LPAs toured the facility, observed the care and supervision of children, and reviewed records. During today’s field visit, LPA toured the facility and observed fifty two (52) children being supervised by teachers.

LPA received a UIR on 09/18/24 regarding an incident that occurred with a staff member on September 17th, 2024. LPA conducted interviews and obtained pertinent information. The facility reported the UIR to Community Care Licensing within 24hrs. A written UIR was submitted within 7 days, describing the specifics of the incident.



Facility evaluation report was reviewed and discussed with Director.

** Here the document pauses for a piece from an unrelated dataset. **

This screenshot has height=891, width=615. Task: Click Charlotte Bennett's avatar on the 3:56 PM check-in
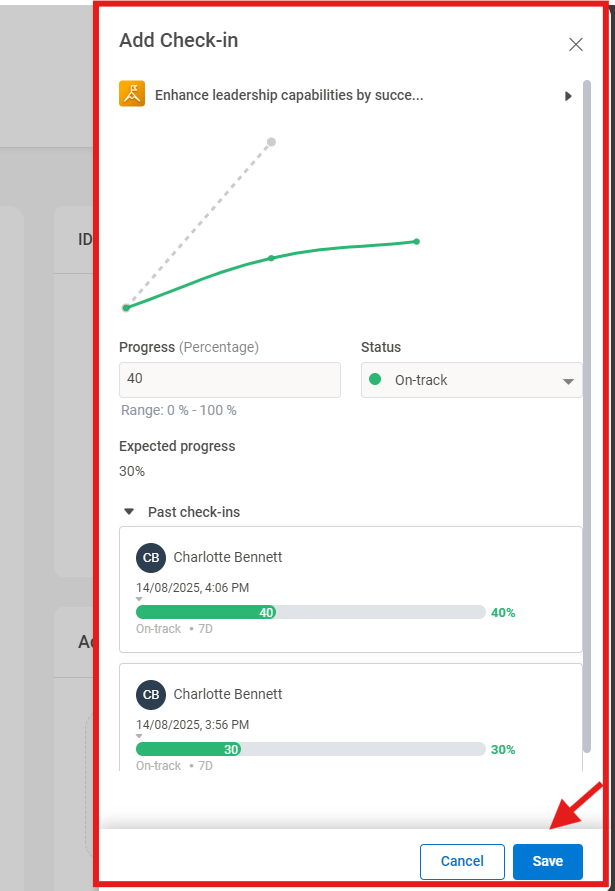[x=151, y=695]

Exit interview was conducted. A notice of site visit was provided and must remain posted for 30 days. Failure to comply with posting requirements shall result in an immediate civil penalty of $100.

Please see LIC9099-D dated 11/06/2024 for information on the findings of incident.

SUPERVISORS NAME: Chayntel Hunter
LICENSING EVALUATOR NAME: Elizabeth Santiago
LICENSING EVALUATOR SIGNATURE: DATE: 11/06/2024
I acknowledge receipt of this form and understand my licensing appeal rights as explained and received.
FACILITY REPRESENTATIVE SIGNATURE: DATE: 11/06/2024
This report must be available at Child Care and Group Home facilities for public review for 3 years.